- **What you have to do**: Exactly as written, transcribe the data that follows.

- **Source material**:
++++
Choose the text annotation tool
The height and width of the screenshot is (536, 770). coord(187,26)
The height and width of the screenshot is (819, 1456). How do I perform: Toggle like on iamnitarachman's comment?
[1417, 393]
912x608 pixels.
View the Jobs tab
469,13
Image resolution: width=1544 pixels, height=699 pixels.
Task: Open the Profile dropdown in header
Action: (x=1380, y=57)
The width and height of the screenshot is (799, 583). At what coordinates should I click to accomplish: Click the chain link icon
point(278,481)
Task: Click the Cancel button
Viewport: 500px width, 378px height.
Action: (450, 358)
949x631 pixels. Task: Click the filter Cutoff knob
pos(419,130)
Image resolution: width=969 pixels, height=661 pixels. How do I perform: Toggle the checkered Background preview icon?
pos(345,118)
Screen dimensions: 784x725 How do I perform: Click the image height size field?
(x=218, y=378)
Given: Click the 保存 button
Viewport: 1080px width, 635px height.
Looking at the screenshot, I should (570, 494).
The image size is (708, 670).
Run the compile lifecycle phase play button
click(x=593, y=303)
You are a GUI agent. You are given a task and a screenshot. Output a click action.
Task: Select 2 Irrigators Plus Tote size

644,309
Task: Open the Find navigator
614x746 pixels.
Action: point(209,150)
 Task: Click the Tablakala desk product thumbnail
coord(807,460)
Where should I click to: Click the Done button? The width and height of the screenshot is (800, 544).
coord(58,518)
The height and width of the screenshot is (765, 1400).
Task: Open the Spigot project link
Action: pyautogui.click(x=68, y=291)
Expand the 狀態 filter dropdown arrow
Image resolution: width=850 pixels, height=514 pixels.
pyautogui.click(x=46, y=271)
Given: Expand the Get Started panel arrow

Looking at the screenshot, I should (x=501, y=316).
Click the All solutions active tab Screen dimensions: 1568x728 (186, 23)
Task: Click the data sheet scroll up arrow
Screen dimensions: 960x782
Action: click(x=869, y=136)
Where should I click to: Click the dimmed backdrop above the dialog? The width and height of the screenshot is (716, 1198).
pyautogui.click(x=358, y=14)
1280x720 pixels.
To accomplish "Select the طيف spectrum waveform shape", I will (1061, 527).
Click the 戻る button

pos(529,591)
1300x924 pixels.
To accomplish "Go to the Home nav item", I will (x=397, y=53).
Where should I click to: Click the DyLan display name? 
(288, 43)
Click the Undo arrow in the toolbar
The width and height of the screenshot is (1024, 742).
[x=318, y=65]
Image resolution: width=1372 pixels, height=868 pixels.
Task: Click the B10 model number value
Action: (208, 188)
++++
- **Output**:
Choose the text annotation tool
The height and width of the screenshot is (536, 770). coord(187,26)
The height and width of the screenshot is (819, 1456). How do I perform: Toggle like on iamnitarachman's comment?
[1417, 393]
912x608 pixels.
View the Jobs tab
469,13
Image resolution: width=1544 pixels, height=699 pixels.
Task: Open the Profile dropdown in header
Action: (x=1380, y=57)
The width and height of the screenshot is (799, 583). At what coordinates should I click to accomplish: Click the chain link icon
point(278,481)
Task: Click the Cancel button
Viewport: 500px width, 378px height.
Action: (450, 358)
949x631 pixels. Task: Click the filter Cutoff knob
pos(419,130)
Image resolution: width=969 pixels, height=661 pixels. How do I perform: Toggle the checkered Background preview icon?
pos(345,118)
Screen dimensions: 784x725 How do I perform: Click the image height size field?
(x=218, y=378)
Given: Click the 保存 button
Viewport: 1080px width, 635px height.
Looking at the screenshot, I should (570, 494).
The image size is (708, 670).
Run the compile lifecycle phase play button
click(x=593, y=303)
You are a GUI agent. You are given a task and a screenshot. Output a click action.
Task: Select 2 Irrigators Plus Tote size

644,309
Task: Open the Find navigator
614x746 pixels.
Action: point(209,150)
 Task: Click the Tablakala desk product thumbnail
coord(807,460)
Where should I click to: Click the Done button? The width and height of the screenshot is (800, 544).
coord(58,518)
The height and width of the screenshot is (765, 1400).
Task: Open the Spigot project link
Action: pyautogui.click(x=68, y=291)
Expand the 狀態 filter dropdown arrow
Image resolution: width=850 pixels, height=514 pixels.
pyautogui.click(x=46, y=271)
Given: Expand the Get Started panel arrow

Looking at the screenshot, I should (x=501, y=316).
Click the All solutions active tab Screen dimensions: 1568x728 (186, 23)
Task: Click the data sheet scroll up arrow
Screen dimensions: 960x782
Action: click(x=869, y=136)
Where should I click to: Click the dimmed backdrop above the dialog? The width and height of the screenshot is (716, 1198).
pyautogui.click(x=358, y=14)
1280x720 pixels.
To accomplish "Select the طيف spectrum waveform shape", I will (1061, 527).
Click the 戻る button

pos(529,591)
1300x924 pixels.
To accomplish "Go to the Home nav item", I will (x=397, y=53).
Where should I click to: Click the DyLan display name? 
(288, 43)
Click the Undo arrow in the toolbar
The width and height of the screenshot is (1024, 742).
[x=318, y=65]
Image resolution: width=1372 pixels, height=868 pixels.
Task: Click the B10 model number value
Action: (208, 188)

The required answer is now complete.